*Given exercise*:
Reproduce the material starting at the line containing "Carnaval (185, 709)" and ending at the line containing "Najčastejšie otázky (16, 586)", with the requests included. Scale each answer's click coordinates by 1.55 and round them to whole numbers, halves up, leaving the numbers in the requests unchanged and omitting the picture lines.

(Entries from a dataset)
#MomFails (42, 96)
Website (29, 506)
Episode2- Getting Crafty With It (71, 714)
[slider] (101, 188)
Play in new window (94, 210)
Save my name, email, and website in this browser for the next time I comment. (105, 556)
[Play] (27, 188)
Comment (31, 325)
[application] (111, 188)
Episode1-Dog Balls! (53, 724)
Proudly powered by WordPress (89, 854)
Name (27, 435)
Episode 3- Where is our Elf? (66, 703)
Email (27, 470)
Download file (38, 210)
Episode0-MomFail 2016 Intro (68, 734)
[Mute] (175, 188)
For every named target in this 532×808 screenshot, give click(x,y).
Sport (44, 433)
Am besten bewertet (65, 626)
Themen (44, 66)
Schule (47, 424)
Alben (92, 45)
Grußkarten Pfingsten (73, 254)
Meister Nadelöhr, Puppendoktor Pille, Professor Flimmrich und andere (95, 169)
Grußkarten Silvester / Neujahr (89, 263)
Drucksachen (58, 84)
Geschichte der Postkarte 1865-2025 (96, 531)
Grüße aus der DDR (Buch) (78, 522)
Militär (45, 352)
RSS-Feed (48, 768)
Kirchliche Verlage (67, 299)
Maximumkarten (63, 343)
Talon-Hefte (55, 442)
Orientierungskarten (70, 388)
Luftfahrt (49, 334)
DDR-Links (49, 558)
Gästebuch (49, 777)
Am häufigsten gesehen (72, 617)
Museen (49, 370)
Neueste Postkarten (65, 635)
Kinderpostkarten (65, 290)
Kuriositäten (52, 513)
...
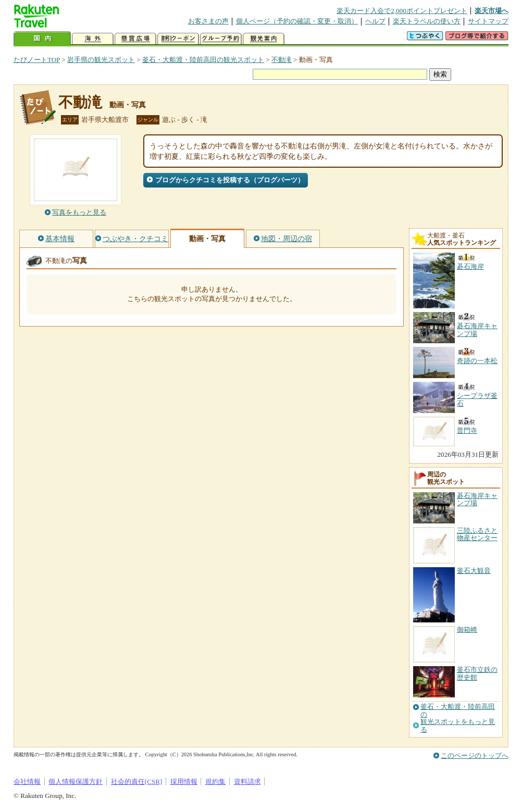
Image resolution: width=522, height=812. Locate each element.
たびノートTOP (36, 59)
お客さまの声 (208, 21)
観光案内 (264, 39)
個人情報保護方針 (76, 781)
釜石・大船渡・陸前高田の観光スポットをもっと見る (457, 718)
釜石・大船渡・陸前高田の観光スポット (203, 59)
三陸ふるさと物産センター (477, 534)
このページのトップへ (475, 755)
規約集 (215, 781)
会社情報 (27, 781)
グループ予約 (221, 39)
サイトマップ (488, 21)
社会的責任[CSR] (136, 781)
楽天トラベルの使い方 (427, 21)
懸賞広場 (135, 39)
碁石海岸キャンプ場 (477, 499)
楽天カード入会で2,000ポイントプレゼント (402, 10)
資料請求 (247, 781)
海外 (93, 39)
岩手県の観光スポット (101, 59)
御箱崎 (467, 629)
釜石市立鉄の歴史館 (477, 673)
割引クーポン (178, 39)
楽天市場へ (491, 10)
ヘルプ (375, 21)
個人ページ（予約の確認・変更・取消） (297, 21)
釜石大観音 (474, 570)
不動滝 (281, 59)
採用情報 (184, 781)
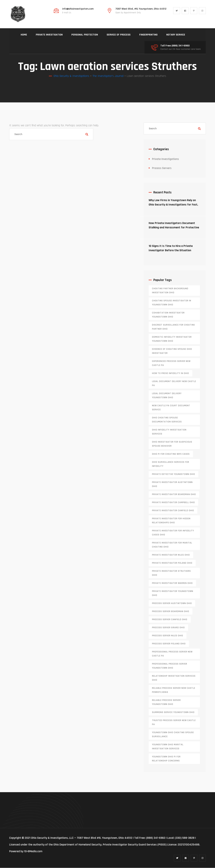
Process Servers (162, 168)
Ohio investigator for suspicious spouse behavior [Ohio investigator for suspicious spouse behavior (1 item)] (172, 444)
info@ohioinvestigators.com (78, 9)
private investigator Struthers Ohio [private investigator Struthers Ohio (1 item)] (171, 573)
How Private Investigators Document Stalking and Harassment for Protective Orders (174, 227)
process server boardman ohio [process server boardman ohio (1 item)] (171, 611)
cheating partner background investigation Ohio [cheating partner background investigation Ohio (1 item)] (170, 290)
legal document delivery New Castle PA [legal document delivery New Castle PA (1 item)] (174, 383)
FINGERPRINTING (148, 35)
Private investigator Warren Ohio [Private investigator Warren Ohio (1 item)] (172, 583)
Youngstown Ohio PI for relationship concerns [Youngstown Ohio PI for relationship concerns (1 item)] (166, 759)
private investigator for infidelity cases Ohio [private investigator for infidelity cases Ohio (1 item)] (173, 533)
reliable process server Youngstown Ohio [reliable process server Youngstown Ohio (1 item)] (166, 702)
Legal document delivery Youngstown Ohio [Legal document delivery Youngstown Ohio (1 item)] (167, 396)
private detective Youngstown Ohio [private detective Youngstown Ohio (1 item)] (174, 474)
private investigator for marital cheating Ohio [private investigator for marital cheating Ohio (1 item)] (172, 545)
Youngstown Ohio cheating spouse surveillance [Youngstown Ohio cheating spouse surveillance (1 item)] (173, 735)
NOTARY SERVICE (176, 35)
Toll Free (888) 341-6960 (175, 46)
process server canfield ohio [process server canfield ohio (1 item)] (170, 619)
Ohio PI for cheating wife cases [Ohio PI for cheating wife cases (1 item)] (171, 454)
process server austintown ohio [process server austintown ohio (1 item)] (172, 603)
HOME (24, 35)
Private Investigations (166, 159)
* * *
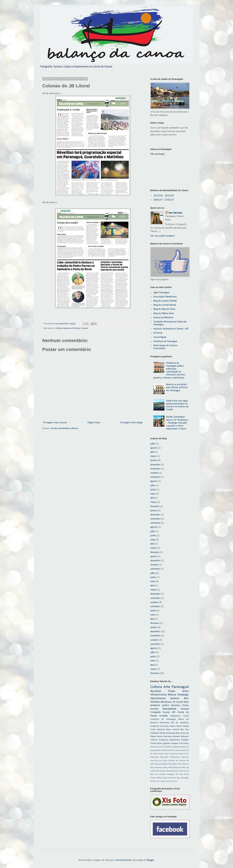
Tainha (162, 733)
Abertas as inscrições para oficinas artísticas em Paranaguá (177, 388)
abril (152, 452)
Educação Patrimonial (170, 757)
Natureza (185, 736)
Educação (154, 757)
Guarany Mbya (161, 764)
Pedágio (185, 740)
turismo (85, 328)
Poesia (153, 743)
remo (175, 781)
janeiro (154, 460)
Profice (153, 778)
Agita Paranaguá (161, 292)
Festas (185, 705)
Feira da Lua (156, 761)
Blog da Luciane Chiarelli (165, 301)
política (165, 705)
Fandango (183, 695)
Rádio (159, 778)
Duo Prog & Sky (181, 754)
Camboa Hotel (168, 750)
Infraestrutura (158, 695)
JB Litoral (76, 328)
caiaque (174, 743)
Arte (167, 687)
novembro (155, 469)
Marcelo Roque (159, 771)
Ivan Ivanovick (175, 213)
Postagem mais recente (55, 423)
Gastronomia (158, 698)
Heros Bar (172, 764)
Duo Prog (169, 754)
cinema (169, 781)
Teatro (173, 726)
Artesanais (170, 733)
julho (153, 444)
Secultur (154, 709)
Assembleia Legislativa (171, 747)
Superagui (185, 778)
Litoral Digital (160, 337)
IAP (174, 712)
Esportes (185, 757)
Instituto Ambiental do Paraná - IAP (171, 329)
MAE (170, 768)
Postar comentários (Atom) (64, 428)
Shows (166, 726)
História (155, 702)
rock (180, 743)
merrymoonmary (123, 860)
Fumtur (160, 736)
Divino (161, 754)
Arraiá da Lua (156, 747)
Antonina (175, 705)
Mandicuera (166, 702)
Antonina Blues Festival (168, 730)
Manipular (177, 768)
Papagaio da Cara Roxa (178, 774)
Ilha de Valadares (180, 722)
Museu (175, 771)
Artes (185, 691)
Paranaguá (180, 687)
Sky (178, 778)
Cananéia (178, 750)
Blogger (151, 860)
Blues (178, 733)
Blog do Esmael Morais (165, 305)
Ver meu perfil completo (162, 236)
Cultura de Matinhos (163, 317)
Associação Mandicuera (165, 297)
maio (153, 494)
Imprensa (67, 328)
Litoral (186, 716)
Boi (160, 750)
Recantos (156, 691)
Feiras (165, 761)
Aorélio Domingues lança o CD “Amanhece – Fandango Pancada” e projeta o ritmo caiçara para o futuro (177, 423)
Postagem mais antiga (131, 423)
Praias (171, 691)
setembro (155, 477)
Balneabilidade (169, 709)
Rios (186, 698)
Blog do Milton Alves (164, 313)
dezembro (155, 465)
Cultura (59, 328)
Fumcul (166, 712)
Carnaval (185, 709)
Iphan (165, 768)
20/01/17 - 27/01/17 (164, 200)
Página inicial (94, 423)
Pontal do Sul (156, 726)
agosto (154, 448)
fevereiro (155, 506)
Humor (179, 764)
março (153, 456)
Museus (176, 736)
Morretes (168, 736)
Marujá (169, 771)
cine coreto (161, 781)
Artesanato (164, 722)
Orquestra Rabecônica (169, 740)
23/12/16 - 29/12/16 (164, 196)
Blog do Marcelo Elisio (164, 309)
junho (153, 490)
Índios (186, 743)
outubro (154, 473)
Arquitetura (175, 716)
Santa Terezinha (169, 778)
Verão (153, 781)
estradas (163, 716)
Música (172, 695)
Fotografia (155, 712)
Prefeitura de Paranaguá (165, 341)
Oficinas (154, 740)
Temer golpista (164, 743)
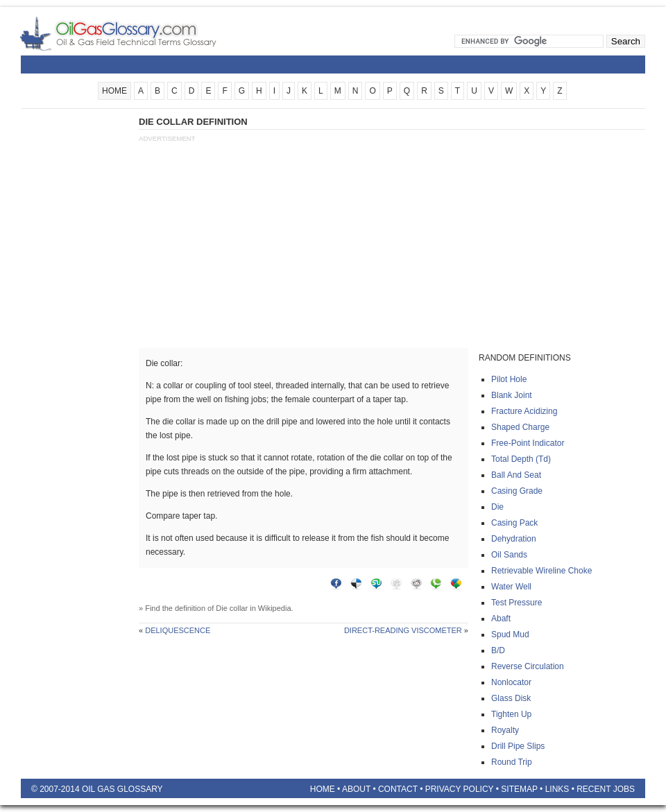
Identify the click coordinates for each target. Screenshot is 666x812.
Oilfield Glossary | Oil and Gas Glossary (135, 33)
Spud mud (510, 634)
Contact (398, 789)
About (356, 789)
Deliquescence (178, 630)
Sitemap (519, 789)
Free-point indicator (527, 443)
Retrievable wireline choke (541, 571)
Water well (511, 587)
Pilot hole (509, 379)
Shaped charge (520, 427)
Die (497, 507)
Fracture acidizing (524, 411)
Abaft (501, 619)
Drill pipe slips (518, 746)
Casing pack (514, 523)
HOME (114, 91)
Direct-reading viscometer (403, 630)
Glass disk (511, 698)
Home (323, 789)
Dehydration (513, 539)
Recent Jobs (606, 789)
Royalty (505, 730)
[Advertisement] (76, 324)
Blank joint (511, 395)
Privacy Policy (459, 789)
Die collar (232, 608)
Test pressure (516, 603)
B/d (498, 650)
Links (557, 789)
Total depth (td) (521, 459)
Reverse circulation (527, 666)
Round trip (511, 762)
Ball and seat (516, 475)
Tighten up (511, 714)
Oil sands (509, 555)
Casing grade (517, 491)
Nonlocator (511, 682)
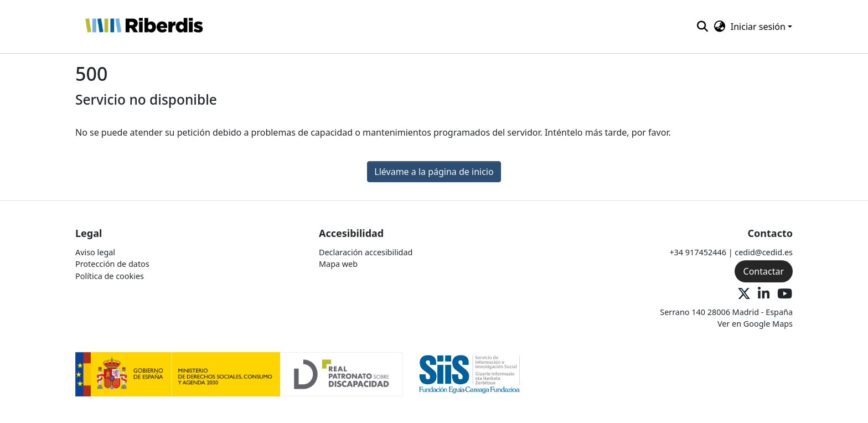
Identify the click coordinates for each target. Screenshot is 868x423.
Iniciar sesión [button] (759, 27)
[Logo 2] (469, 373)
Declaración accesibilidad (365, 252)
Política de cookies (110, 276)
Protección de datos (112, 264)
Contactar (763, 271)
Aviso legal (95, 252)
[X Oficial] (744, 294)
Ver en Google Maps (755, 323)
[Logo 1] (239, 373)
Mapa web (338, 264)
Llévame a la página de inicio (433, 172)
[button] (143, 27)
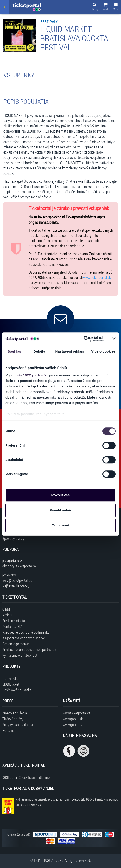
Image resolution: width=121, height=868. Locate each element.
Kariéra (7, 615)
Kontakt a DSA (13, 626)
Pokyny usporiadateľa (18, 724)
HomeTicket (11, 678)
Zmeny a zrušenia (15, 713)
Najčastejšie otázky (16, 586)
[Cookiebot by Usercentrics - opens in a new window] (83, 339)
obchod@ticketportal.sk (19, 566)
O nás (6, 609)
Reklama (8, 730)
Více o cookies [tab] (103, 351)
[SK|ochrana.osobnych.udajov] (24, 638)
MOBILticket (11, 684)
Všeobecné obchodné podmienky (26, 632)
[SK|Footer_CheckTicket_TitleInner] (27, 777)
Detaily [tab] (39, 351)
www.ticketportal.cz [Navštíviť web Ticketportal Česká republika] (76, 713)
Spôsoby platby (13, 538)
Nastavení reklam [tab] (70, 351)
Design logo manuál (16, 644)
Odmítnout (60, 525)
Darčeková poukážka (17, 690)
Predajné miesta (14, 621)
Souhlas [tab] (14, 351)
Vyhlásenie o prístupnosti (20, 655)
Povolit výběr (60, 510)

*Reply*:
Carnaval (287, 1099)
Iphan (256, 1190)
20/01/17 - 27/01/17 (254, 310)
Página inicial (146, 656)
Pontal do Sul (242, 1125)
agosto (239, 694)
fevereiro (240, 784)
Humor (277, 1184)
março (237, 707)
Museus (273, 1141)
Morretes (260, 1141)
Marujá (262, 1195)
cine coreto (250, 1211)
Artesanato (254, 1119)
Orquestra Rabecônica (262, 1147)
23/12/16 - 29/12/16 (254, 304)
Blog do Marcelo Elisio (254, 479)
junho (237, 760)
Índios (288, 1152)
outubro (239, 733)
Arquitetura (271, 1110)
Santa Terezinha (262, 1206)
Verão (237, 1211)
estradas (253, 1110)
Música (267, 1077)
Fotografia (240, 1104)
Prefeitura de Paranaguá (256, 529)
Oficinas (239, 1147)
Temer golpista (254, 1152)
Identify the click coordinates for each target. Screenshot is 666x812.
Oilfield Glossary | Oil and Gas Glossary (209, 51)
Spud mud (791, 983)
Contact (617, 1223)
About (552, 1223)
Deliquescence (276, 977)
Sitemap (804, 1223)
Free-point indicator (817, 687)
Retrievable wireline choke (839, 885)
Water well (792, 910)
Pilot hole (789, 587)
Shaped charge (806, 662)
Die (770, 786)
Fracture acidizing (812, 637)
Abaft (777, 959)
Drill pipe slips (803, 1156)
Casing pack (797, 811)
HOME (177, 141)
Direct-reading viscometer (625, 977)
Glass disk (792, 1082)
Home (501, 1223)
Dehydration (795, 835)
Recent Jobs (939, 1223)
Royalty (783, 1132)
[Advertisement] (118, 502)
Blank joint (792, 612)
Privacy Policy (711, 1223)
Die collar (360, 942)
Test pressure (800, 935)
B/d (772, 1008)
Links (863, 1223)
Total depth (td) (808, 711)
Reverse circulation (817, 1032)
Round trip (792, 1181)
Ball and seat (800, 736)
Tighten up (792, 1107)
Oil sands (789, 860)
Casing grade (801, 761)
Nonlocator (792, 1057)
Identify the click coordinates for each target. Screenshot is 868x423.
Iniciar sesión [button] (1176, 42)
[Logo 2] (727, 578)
Declaración accesibilidad (566, 391)
Política de cookies (171, 428)
Protección de datos (174, 409)
Contactar (1183, 420)
Aviso legal (147, 391)
[X Oficial] (1153, 456)
Ver en Google Maps (1170, 501)
[Logo 1] (370, 578)
Mapa web (524, 409)
Llévame a la página de inicio (671, 267)
[button] (222, 42)
Image resolution: width=121, height=868. Locate each element.
Kariéra (11, 953)
Kontakt a DSA (20, 970)
Pokyny usporiadateľa (28, 1122)
HomeTicket (17, 1051)
Zmeny a zrušenia (23, 1105)
Najčastejšie otázky (25, 908)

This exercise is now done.